I dilemmi del raffreddamento

L’obiettivo dell’analisi condotta dai ricercatori USA non è fare i conti in tasca a questo gigante, ma prenderlo come caso studio per comprendere i fenomeni di mercato e di innovazione che concorrono maggiormente ai picchi di consumo di acqua raggiunti dal mondo IT. La prima imputata è l’intelligenza artificiale generativa, a cui oggi si guarda come alla responsabile di ogni nuovo trend, ma il team californiano non lo ha dato per scontato, rivelando elementi interessanti di uno scenario meno banale di quanto non si pensi (e desideri).

Per alimentare modelli linguistici di grandi dimensioni (LLM), Microsoft ha implementato decine di migliaia di GPU. Ogni gruppo di 8 in cui sono poi di fatto distribuite consuma tra i 6kW e i 10kW di potenza a pieno carico, una quantità di energia prodigiosa rispetto alle infrastrutture tradizionali dei data center. In prospettiva, ciò significa che un singolo server può consumare quanto un tipico rack di un cloud, richiedendo impianti di raffreddamento “aggressivi” e “assetati”.

I sistemi a liquido, infatti, quelli che utilizzano acqua deionizzata per esempio, risultano più efficienti di quelli tradizionali ad aria. Quando un’azienda deve o desidera vertere su tale tecnologia, è però naturale che veda aumentare in modo decisivo i propri consumi idrici.

Un’alternativa è rappresentata da sistemi basati sull’evaporazione, come le torri di raffreddamento, meno energivori. Questi impianti richiedono comunque molta acqua, la utilizzano per estrarre il calore dall’aria in uscita dal data center, stavolta raffreddandola attraverso la produzione di vapore. Alternativa “bocciata”, quindi, improponibile soprattutto se si vogliono numeri sul report ESG diversi rispetto a quelli di Microsoft che nel 2022 ha consumato 640 piscine olimpioniche in più rispetto all’anno precedente.

Mezzo litro d’acqua a conversazione: la sete di ChatGPT

L’AI generativa sembrerebbe quindi impattare sul consumo di acqua “di rimbalzo”, proprio come accade per qualsiasi innovazione che richiede elevata potenza.
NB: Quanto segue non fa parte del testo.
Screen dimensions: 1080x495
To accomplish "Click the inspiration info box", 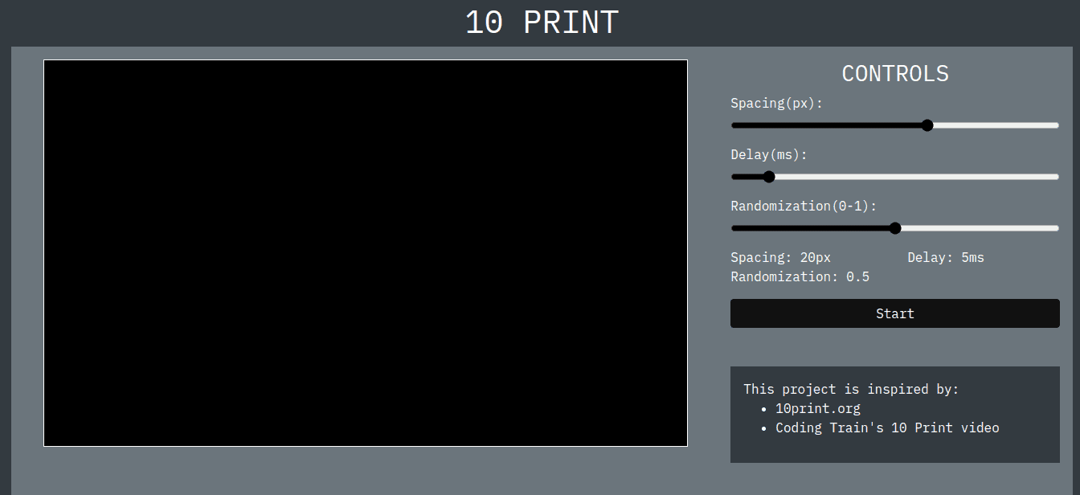I will tap(894, 415).
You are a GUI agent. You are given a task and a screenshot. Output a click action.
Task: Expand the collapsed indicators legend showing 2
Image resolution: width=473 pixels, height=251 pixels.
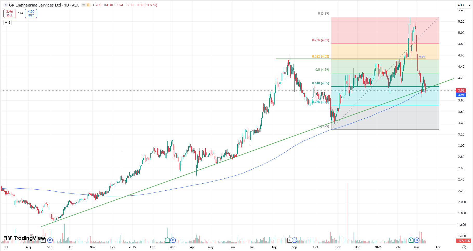coord(8,23)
Unendo le forze a quelle dei colleghi dell’Università del Texas di Arlington, i ricercatori californiani hanno quindi cercato di determinare nello specifico la quantità di acqua utilizzata da questa tecnologia.
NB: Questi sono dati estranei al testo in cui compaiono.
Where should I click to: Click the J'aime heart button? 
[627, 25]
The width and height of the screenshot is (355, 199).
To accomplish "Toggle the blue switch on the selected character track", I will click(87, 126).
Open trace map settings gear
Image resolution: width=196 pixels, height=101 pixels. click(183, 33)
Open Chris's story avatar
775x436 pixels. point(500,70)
Ciò che è emerso è che uno strumento come ChatGPT “beve” circa una bottiglia d’acqua da 500 ml per ogni semplice conversazione di circa 20-50 domande e risposte. Una stima che colpisce e deve servire per rendere l’idea, anche se va ricordato che il consumo effettivo di acqua associato all’esecuzione di LLM dipende da una serie di fattori, tra cui le tecnologie di gestione termica utilizzate dalla struttura, il luogo in cui i modelli vengono addestrati ed eseguiti e il momento in cui vengono effettuati i lavori.

La sfida del futuro, di fronte alle sempre più frequenti siccità che colpiscono a ogni latitudine, sarà quella di indagare meglio come agire su ciascuno per minimizzare gli sprechi.

Nel frattempo, Microsoft si sta impegnando per diventare “water positive” entro il 2030. Mentre finanzia progetti per la protezione dei bacini idrici, il ripristino delle zone umide e il miglioramento delle infrastrutture nelle regioni soggette a stress idrico, lavora su tecnologie di gestione termica come i sistemi di geoscambio, che permettono di rigettare il calore nel terreno invece di ricorrere a torri di raffreddamento. Li sta implementando presso il Thermal Energy Center di Redmond in cui prevede di ridurre il consumo di acqua di 30.280 metri cubi, circa 12 piscine olimpioniche.

È simile l’approccio scelto anche da altri grandi fornitori di cloud come AWS e Google Cloud ma è innegabile- e quest’ultima l’ha anche ammesso pubblicamente – che l’adozione dell’AI sta rendendo la situazione più difficile.